A smarter brain than mine at work, pointed out this interesting article to me.
Java String Performance testing
It talks about string performance testing. I could make sense of most of the observations made in this test and thought of sharing it.
In short the test compares string operations like “+”, “new String” and then “+”, “+” with fields and then StringBuffer append. One of the conclusions of the test is
the ‘+’ operator is not evil when used with Strings
I agree with this statement and a look at the generate byte code pretty much convinces us of so. But, a word of caution here, it always makes sense to check this on our target compiler before committing to it.
Running through the examples, lets examine the first test “allPlusses”, the method uses constant strings, so the compiler is free to perform the operation before hand and work on the end result. For example if we look at the byte code generated for
String x = "0" + "1" + "2" + "3" + "4" + "5" + "6" + "7" + "8" + "9" ;
it is
LDC "0123456789"
So all the “+” operations are now replaced with a big string which is the end result of all those operations, this puts this test out of the same league for comparison. Had the code been something like
String x = counter + "1" + "2" + "3" + "4" + counter + "6" + "7" + "8" + "9" ;
where counter is a variable, the constant pool string would not have been this large and the plus operation would have been also forced to do some append operations. The byte would have been something like this
ILOAD 1
INVOKESTATIC java/lang/String.valueOf(I)Ljava/lang/String;
INVOKESPECIAL java/lang/StringBuilder.(Ljava/lang/String;)V
LDC "1"
INVOKEVIRTUAL java/lang/StringBuilder.append(Ljava/lang/String;)Ljava/lang/StringBuilder;
In this case the compiler was not smart enough to add all the other strings, since the variable x starts with another variable “counter”, but all the plus operations are being performed with StringBuilder.
Coming to “new String” usage, this gives the compiler the least amount of choice, the byte code looks something like
DUP
LDC "1"
INVOKESPECIAL java/lang/String.(Ljava/lang/String;)V
INVOKEVIRTUAL java/lang/StringBuilder.append(Ljava/lang/String;)Ljava/lang/StringBuilder;
NEW java/lang/String
In this case, we have to pay the overhead of creating the string and then doing the StringBuilder append, for brevity am not going in to what dup does.
Now between concatFields and stringBuffer methods, 1.5 introduced StringBuilder, so the compiler is smart enough to convert the
return f0 + f1 + f2 + f3+ f4 + f5 + f6 + f7 + f8 + f9;
into StringBuilder.append operations on 1.5. The byte code looks like
ALOAD 0
GETFIELD org/apurba/misc/TestStringPerformance.f1 : Ljava/lang/String;
INVOKEVIRTUAL java/lang/StringBuffer.append(Ljava/lang/String;)Ljava/lang/StringBuffer;
Since the 1.5 example was still using StringBuffer for stringBuffer method, it is not able to leverage this new class and lags behind so much on performance scales on 1.5. On 1.4 (checked only on jdk1.4.2_15) it was StringBuffer calls for “+” operations, so it was comparable with the stringBuffer() method on 1.4.
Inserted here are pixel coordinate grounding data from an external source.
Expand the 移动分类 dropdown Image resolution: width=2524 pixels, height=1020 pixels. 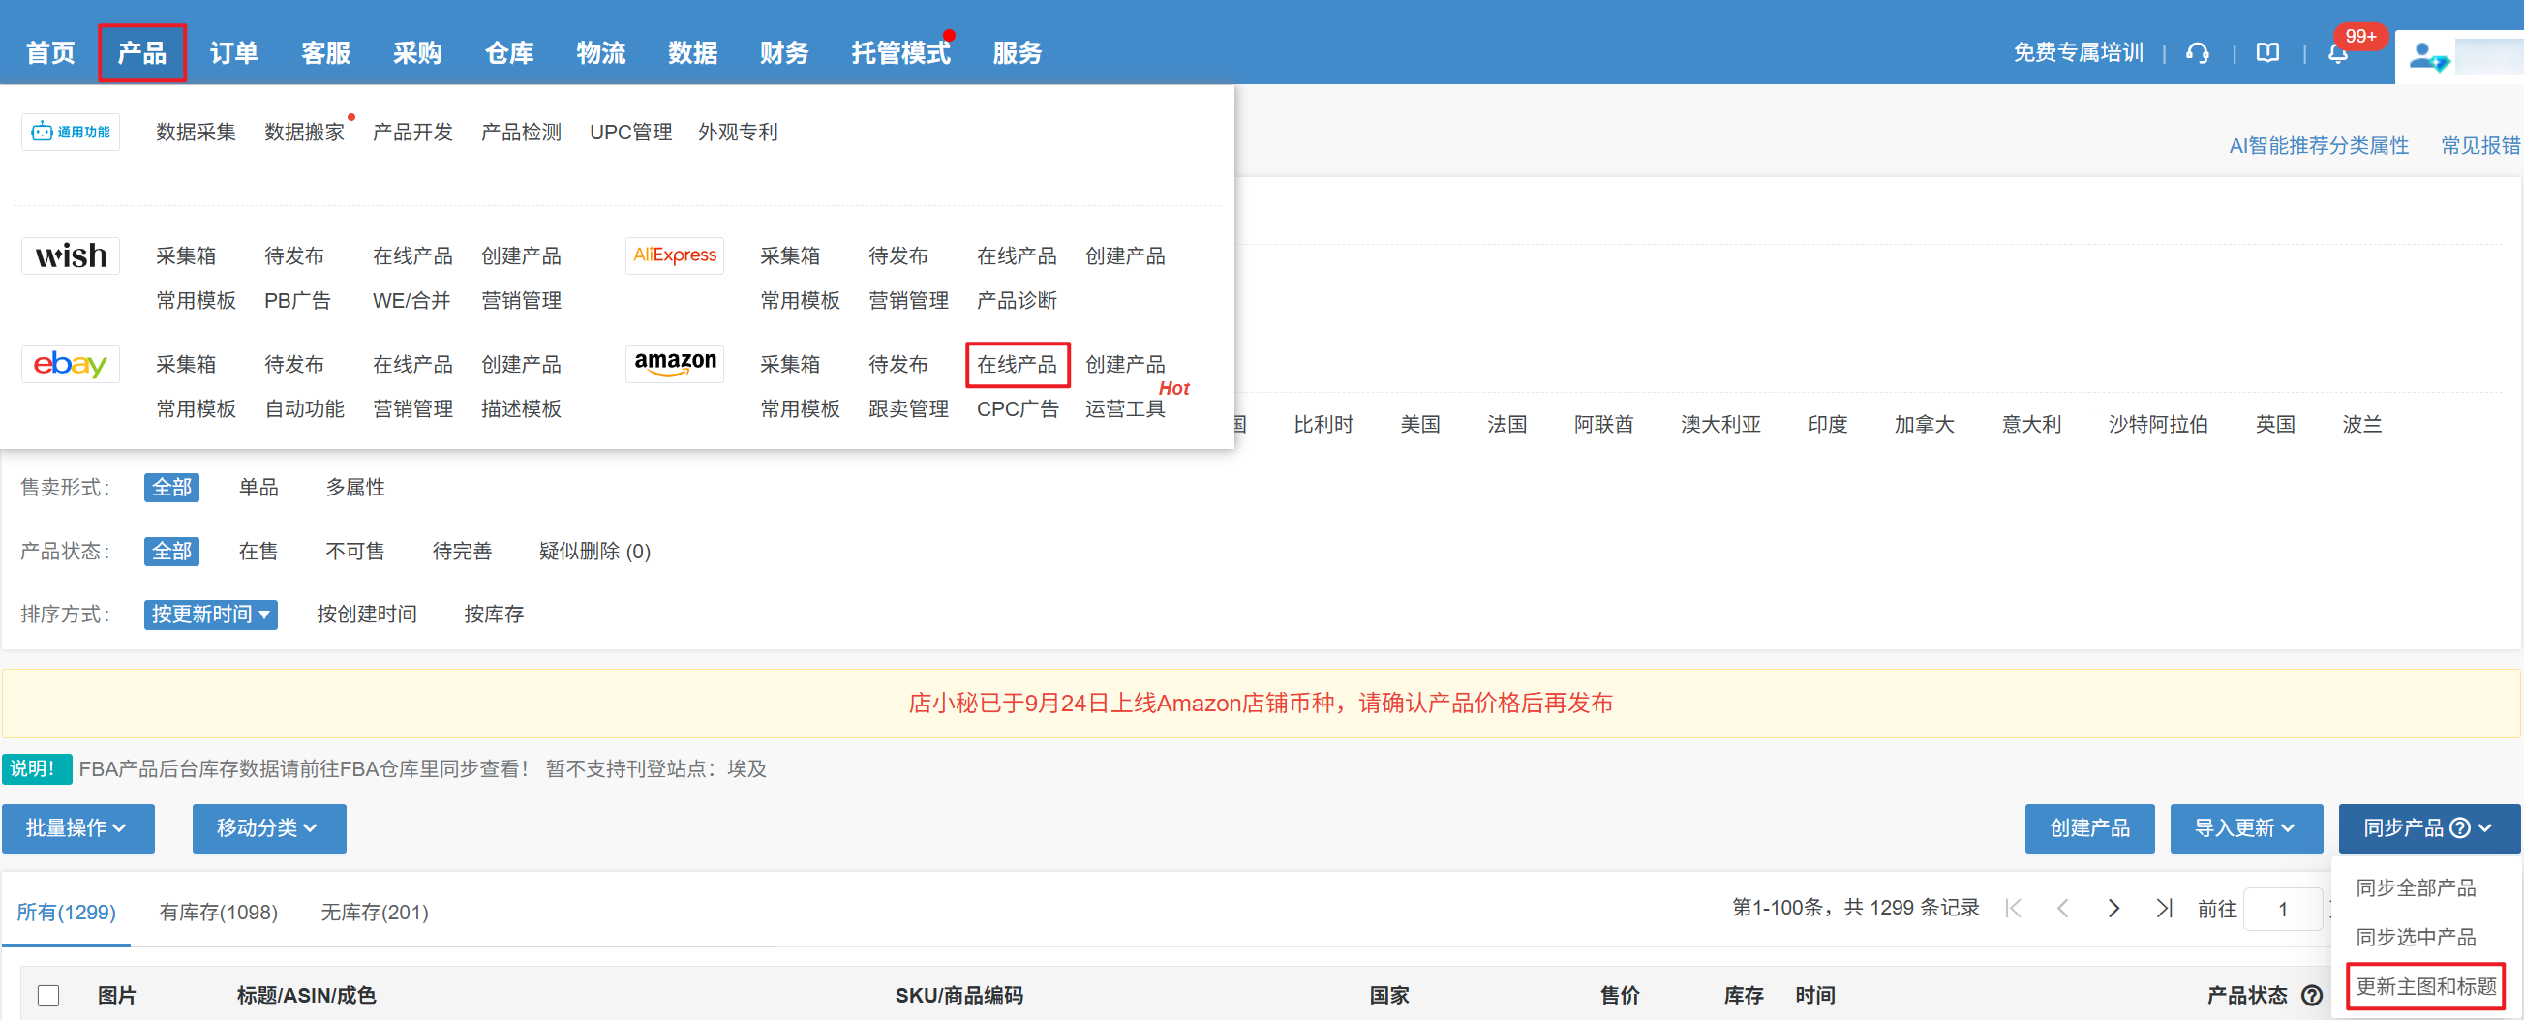(x=268, y=828)
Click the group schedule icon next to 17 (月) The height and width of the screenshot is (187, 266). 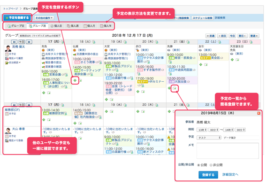pos(62,42)
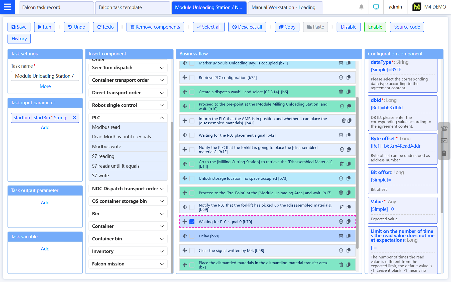Click the Task name input field
The height and width of the screenshot is (282, 451).
pos(45,76)
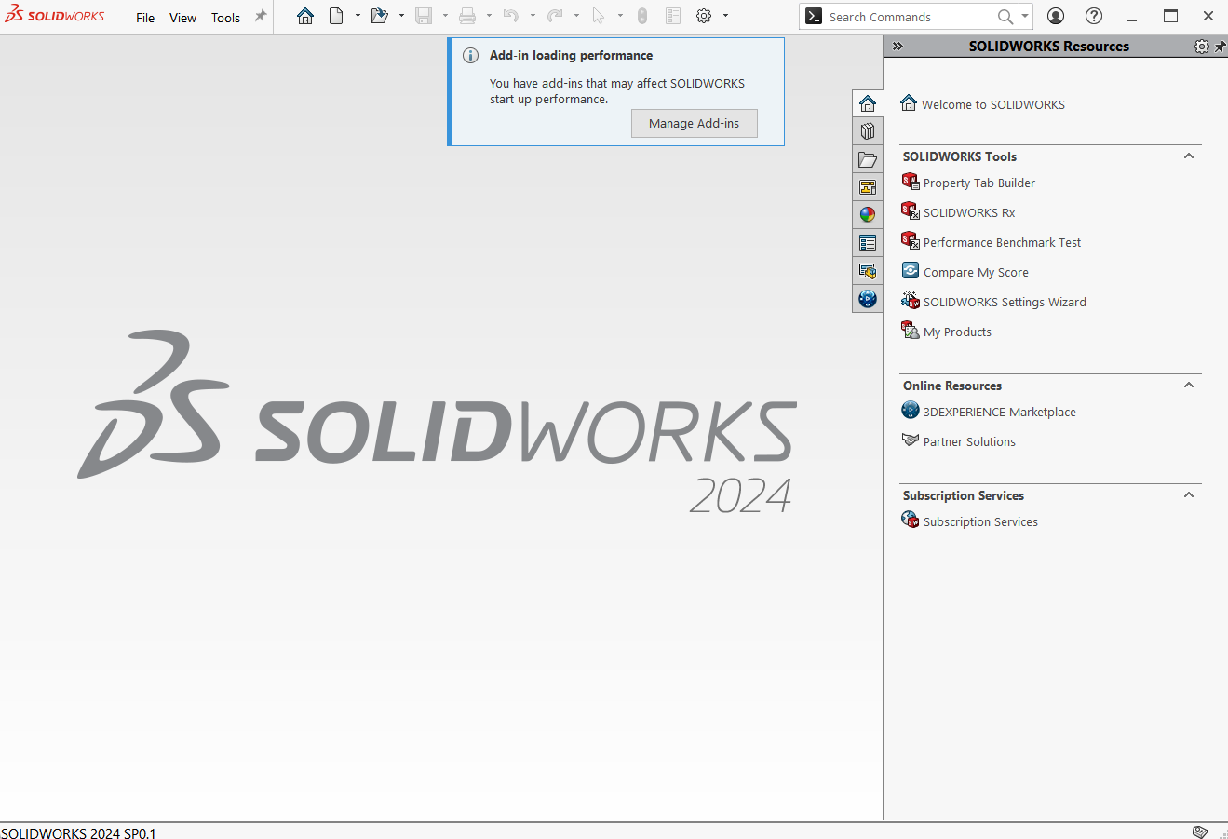The image size is (1228, 839).
Task: Open the Appearances and Scenes pane icon
Action: click(x=868, y=214)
Another thing to notice is that we are using GETFIELD in contrast to LDC in other snippets, which could tilt the results in this direction at times. If the stringBuffer method were written with stringBuilder and field access, it would have been pretty much the same as the concatField method.
- In short, “+” does do a decent job, assuming that the compiler optimizations are present which would convert the calls to StringBuilder append calls.
- If it is “+” operations between constant strings, then it is even better than StringBuilder append calls.
We also have to understand that all these are dependent on the compiler optimizations and it is always best to test them before assuming it is true for our target vm. I checked on 1.4.2_15 and 1.5.0_06 and the ibm jdk 1.5 (IBM J9 VM (build 2.3, J2RE 1.5.0 IBM J9 2.3)) and these optimizations were present.